--- START ---

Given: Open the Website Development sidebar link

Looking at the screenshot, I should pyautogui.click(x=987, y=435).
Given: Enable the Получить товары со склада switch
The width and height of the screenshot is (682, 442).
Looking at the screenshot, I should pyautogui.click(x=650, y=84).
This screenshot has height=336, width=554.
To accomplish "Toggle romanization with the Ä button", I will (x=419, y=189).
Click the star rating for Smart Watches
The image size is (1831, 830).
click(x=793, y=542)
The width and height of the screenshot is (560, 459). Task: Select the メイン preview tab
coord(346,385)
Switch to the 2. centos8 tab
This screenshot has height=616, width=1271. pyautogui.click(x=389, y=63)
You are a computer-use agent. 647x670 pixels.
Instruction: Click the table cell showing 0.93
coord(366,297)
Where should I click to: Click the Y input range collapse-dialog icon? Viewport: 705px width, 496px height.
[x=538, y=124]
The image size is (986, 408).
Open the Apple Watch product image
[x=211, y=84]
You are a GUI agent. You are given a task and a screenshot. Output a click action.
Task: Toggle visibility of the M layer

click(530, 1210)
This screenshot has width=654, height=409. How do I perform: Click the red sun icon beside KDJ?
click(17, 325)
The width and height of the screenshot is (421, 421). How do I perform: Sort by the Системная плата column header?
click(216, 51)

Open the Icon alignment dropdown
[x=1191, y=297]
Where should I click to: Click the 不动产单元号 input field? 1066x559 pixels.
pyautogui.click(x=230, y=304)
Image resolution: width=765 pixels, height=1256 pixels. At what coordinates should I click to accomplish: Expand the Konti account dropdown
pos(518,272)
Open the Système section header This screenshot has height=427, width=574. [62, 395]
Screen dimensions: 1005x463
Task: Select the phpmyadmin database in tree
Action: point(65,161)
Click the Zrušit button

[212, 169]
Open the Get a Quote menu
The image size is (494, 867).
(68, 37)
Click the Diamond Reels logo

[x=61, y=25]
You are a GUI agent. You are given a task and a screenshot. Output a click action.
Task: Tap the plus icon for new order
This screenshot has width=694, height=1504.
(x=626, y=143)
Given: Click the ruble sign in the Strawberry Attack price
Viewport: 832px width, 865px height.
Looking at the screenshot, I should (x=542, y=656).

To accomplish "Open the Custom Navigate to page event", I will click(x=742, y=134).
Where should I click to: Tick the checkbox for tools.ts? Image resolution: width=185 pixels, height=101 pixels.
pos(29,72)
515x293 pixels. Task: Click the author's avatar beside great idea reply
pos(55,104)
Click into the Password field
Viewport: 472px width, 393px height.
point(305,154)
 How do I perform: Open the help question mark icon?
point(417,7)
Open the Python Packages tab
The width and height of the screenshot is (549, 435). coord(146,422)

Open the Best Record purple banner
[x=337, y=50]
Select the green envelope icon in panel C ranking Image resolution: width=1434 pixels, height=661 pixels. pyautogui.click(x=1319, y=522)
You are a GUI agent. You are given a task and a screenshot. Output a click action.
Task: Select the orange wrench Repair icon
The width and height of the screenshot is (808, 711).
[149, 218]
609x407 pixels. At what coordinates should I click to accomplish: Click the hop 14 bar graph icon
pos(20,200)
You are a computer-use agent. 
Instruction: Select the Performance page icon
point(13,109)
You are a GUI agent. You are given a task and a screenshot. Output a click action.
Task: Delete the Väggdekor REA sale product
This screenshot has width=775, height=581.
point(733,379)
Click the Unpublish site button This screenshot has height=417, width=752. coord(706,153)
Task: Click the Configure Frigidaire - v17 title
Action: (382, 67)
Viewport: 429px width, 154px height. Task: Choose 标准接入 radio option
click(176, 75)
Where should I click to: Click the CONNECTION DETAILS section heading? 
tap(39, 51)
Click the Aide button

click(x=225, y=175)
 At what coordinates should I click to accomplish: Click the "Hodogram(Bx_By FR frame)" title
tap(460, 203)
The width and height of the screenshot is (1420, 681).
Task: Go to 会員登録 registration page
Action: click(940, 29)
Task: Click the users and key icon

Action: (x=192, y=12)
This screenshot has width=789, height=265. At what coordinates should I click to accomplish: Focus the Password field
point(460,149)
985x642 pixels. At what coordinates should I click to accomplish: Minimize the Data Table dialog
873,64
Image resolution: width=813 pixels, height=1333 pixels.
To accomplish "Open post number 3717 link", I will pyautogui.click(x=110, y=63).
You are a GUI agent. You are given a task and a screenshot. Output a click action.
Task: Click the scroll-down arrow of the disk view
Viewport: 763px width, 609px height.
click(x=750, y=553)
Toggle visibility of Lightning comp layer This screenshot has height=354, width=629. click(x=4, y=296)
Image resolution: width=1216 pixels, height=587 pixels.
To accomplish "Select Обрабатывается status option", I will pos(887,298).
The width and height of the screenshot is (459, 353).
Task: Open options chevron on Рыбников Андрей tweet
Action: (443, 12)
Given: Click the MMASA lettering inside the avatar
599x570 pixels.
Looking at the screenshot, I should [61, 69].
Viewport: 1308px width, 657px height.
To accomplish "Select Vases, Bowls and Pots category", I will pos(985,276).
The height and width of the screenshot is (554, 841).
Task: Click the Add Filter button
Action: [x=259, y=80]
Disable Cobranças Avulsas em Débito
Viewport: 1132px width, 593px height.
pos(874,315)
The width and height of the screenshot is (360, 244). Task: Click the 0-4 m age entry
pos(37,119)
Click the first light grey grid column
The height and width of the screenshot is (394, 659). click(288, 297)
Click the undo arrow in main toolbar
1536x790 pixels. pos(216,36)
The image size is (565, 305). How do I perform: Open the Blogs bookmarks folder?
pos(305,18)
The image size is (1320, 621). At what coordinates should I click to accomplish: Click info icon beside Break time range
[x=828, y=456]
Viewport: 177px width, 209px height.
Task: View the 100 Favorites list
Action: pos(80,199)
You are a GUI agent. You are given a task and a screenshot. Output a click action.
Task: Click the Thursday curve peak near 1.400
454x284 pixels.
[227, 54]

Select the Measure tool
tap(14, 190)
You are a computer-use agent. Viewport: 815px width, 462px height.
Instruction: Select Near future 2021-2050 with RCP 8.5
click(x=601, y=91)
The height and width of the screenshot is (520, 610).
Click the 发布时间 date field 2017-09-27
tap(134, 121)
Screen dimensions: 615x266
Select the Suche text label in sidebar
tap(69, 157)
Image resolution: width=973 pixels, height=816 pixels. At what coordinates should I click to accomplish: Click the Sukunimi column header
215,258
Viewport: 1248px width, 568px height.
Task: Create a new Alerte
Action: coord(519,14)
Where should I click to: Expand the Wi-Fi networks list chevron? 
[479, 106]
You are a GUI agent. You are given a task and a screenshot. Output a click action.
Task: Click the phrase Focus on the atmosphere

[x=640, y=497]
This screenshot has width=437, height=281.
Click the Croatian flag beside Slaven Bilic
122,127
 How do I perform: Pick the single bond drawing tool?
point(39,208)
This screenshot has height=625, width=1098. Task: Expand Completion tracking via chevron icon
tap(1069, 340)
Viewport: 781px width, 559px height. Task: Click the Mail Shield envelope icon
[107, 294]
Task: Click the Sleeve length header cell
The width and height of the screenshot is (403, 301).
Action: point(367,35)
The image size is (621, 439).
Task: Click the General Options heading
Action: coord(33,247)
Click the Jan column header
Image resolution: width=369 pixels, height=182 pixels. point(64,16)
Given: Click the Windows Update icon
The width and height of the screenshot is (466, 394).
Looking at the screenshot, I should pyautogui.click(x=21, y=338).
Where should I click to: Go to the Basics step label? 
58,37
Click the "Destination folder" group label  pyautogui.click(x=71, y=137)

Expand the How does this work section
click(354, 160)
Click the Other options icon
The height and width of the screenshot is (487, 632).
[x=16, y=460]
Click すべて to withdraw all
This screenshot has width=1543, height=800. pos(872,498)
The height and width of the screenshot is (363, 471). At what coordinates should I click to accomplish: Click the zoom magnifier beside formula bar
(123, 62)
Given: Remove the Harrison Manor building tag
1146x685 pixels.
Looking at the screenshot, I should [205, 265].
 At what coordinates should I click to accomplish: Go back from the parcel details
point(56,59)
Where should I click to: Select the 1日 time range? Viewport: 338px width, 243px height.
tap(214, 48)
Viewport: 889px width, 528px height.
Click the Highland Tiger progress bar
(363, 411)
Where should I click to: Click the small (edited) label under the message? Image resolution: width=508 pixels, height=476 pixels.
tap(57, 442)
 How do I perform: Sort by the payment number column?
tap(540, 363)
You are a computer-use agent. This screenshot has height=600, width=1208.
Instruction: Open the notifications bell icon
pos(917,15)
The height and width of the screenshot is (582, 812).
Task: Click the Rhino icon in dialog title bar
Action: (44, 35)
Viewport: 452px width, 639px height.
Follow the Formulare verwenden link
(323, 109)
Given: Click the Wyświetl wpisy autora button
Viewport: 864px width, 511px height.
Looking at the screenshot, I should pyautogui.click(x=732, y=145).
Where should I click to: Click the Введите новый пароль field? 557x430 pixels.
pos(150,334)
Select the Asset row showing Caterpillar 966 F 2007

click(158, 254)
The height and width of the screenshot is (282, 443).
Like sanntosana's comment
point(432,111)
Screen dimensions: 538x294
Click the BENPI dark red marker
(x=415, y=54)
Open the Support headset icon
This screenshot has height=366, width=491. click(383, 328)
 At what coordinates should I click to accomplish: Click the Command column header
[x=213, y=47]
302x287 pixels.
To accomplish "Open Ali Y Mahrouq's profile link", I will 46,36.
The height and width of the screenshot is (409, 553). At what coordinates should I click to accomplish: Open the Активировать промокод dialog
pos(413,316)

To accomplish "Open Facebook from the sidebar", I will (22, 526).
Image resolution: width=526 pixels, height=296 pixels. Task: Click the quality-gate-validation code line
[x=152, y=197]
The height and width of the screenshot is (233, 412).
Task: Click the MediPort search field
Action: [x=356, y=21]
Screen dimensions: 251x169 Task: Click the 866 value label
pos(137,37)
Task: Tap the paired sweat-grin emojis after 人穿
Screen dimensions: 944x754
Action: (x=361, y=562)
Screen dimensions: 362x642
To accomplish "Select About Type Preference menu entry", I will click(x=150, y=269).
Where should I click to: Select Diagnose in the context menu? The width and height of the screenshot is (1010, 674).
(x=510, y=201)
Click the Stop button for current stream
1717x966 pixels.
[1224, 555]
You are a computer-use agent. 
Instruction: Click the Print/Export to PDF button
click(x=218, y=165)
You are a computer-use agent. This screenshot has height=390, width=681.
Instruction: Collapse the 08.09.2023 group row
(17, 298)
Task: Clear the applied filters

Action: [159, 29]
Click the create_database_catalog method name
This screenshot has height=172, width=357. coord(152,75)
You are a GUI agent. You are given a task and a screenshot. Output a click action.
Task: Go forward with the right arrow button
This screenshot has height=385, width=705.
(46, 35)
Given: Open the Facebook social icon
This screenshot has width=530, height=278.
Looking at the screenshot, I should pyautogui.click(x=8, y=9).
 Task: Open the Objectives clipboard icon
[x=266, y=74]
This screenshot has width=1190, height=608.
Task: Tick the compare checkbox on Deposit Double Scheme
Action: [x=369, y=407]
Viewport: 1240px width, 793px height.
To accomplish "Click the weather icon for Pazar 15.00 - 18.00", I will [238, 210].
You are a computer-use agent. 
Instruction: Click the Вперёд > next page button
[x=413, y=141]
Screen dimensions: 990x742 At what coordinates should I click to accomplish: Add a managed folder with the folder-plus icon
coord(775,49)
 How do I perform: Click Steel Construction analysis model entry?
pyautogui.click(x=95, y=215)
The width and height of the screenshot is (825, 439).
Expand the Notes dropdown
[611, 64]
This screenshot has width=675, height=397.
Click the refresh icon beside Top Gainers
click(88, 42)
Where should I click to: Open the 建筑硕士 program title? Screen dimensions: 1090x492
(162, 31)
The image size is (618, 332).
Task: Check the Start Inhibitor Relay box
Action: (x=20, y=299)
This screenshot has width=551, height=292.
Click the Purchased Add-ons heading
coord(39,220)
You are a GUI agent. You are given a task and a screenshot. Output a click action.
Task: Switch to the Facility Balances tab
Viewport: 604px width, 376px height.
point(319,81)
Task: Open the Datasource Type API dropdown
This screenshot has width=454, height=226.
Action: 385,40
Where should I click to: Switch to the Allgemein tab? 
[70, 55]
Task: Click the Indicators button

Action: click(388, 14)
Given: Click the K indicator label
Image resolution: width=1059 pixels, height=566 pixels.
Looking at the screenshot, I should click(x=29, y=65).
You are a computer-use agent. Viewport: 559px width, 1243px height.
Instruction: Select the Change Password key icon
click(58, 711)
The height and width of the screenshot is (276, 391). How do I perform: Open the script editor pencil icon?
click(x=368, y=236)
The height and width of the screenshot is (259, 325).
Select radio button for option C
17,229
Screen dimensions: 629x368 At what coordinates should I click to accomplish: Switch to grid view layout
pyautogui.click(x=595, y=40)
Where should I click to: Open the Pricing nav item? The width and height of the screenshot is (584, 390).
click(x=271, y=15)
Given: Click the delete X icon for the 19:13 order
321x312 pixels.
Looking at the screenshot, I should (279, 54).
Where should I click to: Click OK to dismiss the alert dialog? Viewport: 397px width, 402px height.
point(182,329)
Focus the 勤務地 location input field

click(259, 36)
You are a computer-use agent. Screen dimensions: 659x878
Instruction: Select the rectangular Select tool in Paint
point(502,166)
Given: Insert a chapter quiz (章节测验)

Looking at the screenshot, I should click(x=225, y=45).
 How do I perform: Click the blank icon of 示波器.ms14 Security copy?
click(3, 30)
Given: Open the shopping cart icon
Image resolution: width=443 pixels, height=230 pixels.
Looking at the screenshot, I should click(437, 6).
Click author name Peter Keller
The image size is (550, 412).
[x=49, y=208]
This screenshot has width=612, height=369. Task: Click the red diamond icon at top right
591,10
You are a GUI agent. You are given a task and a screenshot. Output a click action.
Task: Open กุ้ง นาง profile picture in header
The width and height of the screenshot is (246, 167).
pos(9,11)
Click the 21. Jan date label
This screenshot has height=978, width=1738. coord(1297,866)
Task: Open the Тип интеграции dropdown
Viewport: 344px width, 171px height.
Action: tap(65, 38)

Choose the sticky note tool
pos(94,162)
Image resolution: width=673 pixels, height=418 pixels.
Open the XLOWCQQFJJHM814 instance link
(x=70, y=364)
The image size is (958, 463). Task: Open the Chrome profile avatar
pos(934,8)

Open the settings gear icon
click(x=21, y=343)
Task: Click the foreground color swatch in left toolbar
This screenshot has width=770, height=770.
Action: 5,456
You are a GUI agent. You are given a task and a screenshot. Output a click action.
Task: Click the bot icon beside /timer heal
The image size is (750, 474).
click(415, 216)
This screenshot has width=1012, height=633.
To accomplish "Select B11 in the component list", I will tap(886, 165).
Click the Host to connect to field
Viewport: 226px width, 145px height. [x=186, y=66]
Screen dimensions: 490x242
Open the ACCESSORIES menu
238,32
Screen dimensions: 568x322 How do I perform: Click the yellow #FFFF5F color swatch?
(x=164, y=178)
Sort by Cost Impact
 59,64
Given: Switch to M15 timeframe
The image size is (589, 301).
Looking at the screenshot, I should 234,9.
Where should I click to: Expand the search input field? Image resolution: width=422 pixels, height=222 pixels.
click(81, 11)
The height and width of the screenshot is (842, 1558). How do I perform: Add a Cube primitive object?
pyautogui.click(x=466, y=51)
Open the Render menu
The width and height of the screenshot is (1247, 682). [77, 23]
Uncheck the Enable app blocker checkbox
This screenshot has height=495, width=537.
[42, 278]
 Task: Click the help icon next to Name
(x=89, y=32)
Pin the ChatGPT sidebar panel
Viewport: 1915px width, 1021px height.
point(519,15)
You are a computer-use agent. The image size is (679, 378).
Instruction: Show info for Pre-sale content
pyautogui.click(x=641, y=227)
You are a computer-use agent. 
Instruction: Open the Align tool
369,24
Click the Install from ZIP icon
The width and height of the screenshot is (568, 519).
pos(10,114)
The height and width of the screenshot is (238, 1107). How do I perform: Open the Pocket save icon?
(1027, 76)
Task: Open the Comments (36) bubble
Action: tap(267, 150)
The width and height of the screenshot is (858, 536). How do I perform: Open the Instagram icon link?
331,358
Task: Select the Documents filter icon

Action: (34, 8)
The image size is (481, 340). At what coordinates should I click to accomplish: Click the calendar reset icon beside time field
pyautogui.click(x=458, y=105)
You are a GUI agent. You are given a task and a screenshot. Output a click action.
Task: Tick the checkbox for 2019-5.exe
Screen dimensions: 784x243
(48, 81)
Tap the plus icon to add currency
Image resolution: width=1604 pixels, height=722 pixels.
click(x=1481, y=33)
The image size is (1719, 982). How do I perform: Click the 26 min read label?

--- END ---

What you need to do:
Copy out each line of the data that holds the string "Facebook".

Task response:
To accomplish "Open Facebook from the sidebar", I will (22, 526).
Given: Open the Facebook social icon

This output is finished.